CertainTeed operates 65 manufacturing plants in the United States and Canada. Certainteed manufactures products for four industries : Roofing, Siding, Insulation, Gypsum and Ceilings. It exports building products to more than 50 countries. CertainTeed has held more than 350 patents on its products in the past 30 years. In 2015, CertainTeed was recognized as the top brand in Siding: insulated, Siding: Vinyl categories, Roofing: Clay/Concrete/Synthetic Tiles, and Roofing Photovoltaic categories.

== Litigation ==

Historically, CertainTeed was a major manufacturer of asbestos-cement pipes for water utilities for many decades. Asbestos was mixed into the cement as a binder. CertainTeed phased out the use of asbestos in its products around 1990. As a result, CertainTeed is now a major defendant in product liability lawsuits brought by persons who worked on water utility projects and their families.

On April 29, 2010, in a product liability case filed by a mesothelioma patient whose husband used to cut CertainTeed pipe for a living, a Los Angeles Superior Court jury returned a verdict of $8.8 million in compensatory damages and $200 million in punitive damages against CertainTeed and the Los Angeles Department of Water and Power. The allocation of fault was 70% to CertainTeed and 30% to LADWP. On July 21, 2010, the Court overturned this verdict, and specifically granted CertainTeed's post-trial motions, holding that the punitive damage award was unconstitutional, that the amount of punitive damages could not exceed the amount of compensatory damages, and that a new trial was required on all issues. The case is currently on appeal.

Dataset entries
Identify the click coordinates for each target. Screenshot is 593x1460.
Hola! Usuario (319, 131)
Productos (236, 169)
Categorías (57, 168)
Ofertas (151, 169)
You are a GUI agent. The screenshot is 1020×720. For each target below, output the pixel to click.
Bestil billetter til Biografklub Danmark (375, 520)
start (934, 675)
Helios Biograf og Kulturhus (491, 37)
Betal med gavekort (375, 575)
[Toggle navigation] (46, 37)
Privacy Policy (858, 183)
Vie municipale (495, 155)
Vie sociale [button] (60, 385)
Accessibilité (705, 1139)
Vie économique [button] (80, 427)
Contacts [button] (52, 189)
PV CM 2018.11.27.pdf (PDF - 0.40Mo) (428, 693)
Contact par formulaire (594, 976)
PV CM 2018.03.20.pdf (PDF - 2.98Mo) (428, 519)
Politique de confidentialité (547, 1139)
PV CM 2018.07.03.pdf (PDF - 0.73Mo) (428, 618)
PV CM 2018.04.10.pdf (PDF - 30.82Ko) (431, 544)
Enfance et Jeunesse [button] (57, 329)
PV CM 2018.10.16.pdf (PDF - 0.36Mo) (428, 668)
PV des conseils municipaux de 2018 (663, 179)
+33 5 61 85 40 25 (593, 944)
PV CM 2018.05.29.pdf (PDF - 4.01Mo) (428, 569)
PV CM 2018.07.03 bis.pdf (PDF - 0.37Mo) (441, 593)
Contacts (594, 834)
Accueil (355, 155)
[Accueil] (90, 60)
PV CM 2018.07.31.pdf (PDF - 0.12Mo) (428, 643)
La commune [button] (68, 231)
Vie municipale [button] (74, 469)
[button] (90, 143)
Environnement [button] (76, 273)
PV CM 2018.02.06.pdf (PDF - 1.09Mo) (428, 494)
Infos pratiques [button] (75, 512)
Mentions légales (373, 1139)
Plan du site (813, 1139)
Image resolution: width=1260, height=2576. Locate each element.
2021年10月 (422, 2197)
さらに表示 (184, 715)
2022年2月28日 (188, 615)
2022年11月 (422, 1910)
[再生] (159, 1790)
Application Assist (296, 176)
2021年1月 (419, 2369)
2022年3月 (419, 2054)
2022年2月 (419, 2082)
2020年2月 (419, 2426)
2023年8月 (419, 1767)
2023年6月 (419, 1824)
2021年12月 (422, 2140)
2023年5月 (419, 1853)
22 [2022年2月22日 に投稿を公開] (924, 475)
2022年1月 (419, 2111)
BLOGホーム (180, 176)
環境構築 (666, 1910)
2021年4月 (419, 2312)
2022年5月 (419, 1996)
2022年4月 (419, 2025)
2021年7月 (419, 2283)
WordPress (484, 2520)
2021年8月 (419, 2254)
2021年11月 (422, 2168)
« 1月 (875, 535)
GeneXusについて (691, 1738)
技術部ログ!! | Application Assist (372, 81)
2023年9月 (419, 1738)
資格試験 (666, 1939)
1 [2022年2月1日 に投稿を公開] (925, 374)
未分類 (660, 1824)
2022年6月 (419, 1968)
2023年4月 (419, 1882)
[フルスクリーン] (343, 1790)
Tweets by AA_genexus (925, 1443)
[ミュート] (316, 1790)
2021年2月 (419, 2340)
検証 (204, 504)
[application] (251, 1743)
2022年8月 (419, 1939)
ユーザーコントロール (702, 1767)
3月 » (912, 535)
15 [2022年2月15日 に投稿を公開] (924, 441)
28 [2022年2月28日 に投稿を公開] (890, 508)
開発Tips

[What the task requires]: Write out everything in the CertainTeed passage from "On April 29, 2010, in" down to "currently on appeal.".

[Solution to the problem]:
On April 29, 2010, in a product liability case filed by a mesothelioma patient whose husband used to cut CertainTeed pipe for a living, a Los Angeles Superior Court jury returned a verdict of $8.8 million in compensatory damages and $200 million in punitive damages against CertainTeed and the Los Angeles Department of Water and Power. The allocation of fault was 70% to CertainTeed and 30% to LADWP. On July 21, 2010, the Court overturned this verdict, and specifically granted CertainTeed's post-trial motions, holding that the punitive damage award was unconstitutional, that the amount of punitive damages could not exceed the amount of compensatory damages, and that a new trial was required on all issues. The case is currently on appeal.